**DATA FOR ANALYSIS:**

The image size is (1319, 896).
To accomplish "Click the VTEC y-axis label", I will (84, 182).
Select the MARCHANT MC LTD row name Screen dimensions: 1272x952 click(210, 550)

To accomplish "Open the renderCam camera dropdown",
==
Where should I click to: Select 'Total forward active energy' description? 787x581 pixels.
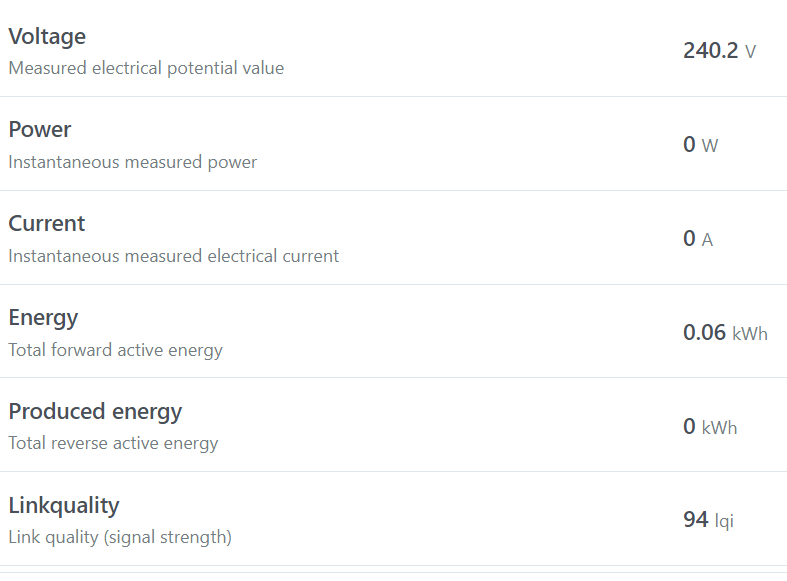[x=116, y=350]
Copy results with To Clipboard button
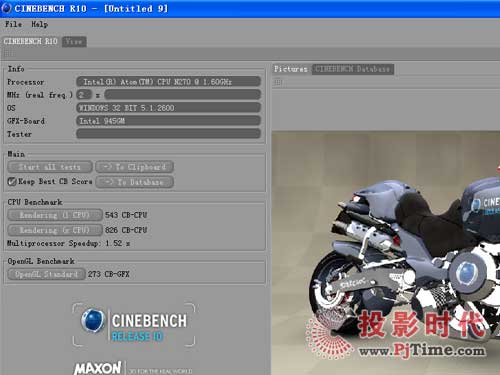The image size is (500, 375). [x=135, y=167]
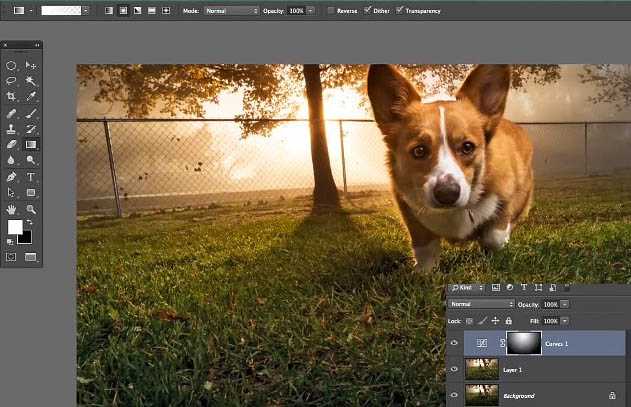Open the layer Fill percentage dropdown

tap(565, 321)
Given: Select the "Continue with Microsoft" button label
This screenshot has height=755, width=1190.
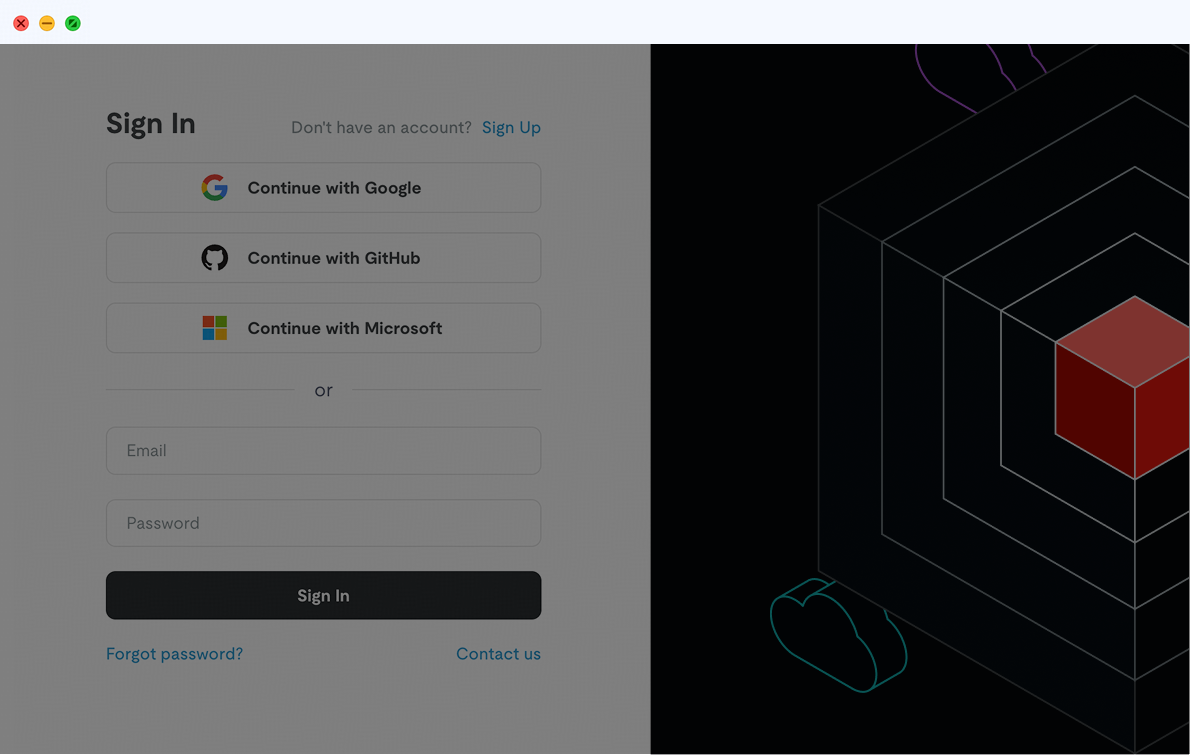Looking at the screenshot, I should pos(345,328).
* * *
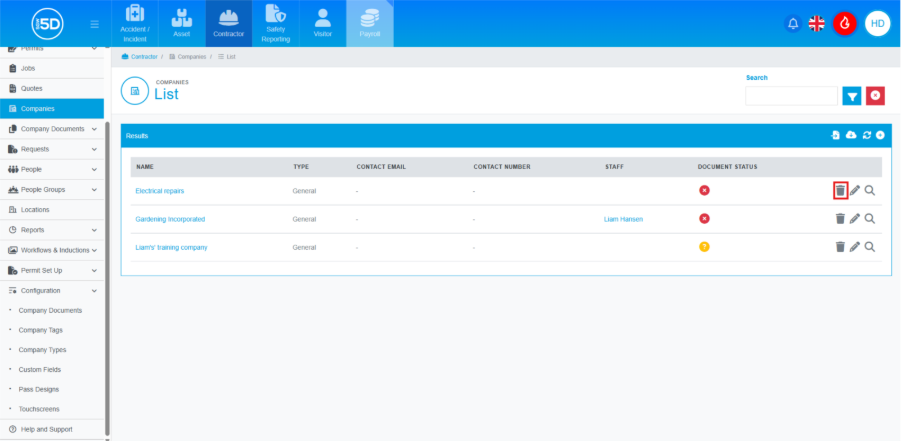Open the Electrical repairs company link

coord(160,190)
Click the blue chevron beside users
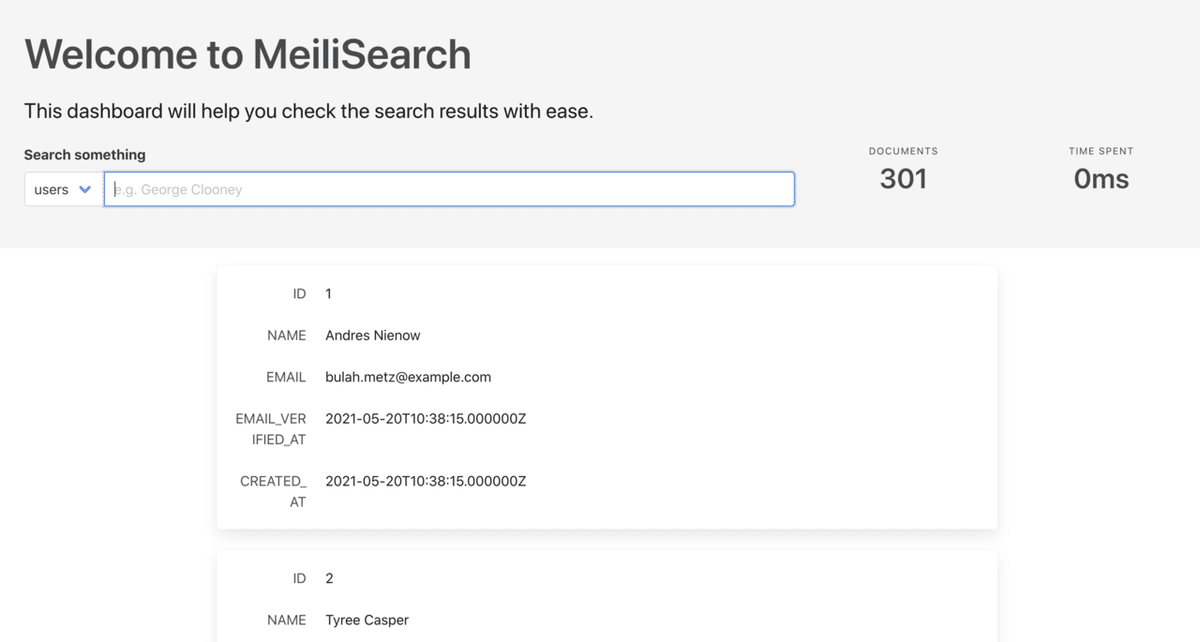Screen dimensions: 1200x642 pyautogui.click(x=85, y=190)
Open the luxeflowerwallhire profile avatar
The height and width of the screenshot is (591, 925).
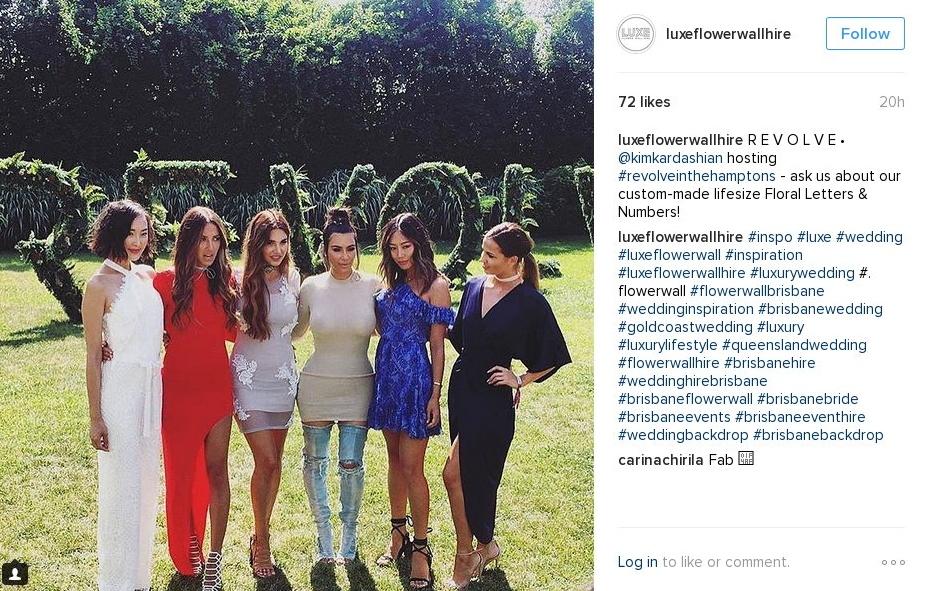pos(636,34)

**YOUR GOAL:**
In the listing above, the lines from the one containing "The image size is (1319, 896)." through the one containing "the renderCam camera" must be set down exactly, with no other lines.

**TASK RESULT:**
The image size is (1319, 896).
To accomplish "Click the VTEC y-axis label", I will (84, 182).
Select the MARCHANT MC LTD row name Screen dimensions: 1272x952 click(210, 550)

To accomplish "Open the renderCam camera dropdown",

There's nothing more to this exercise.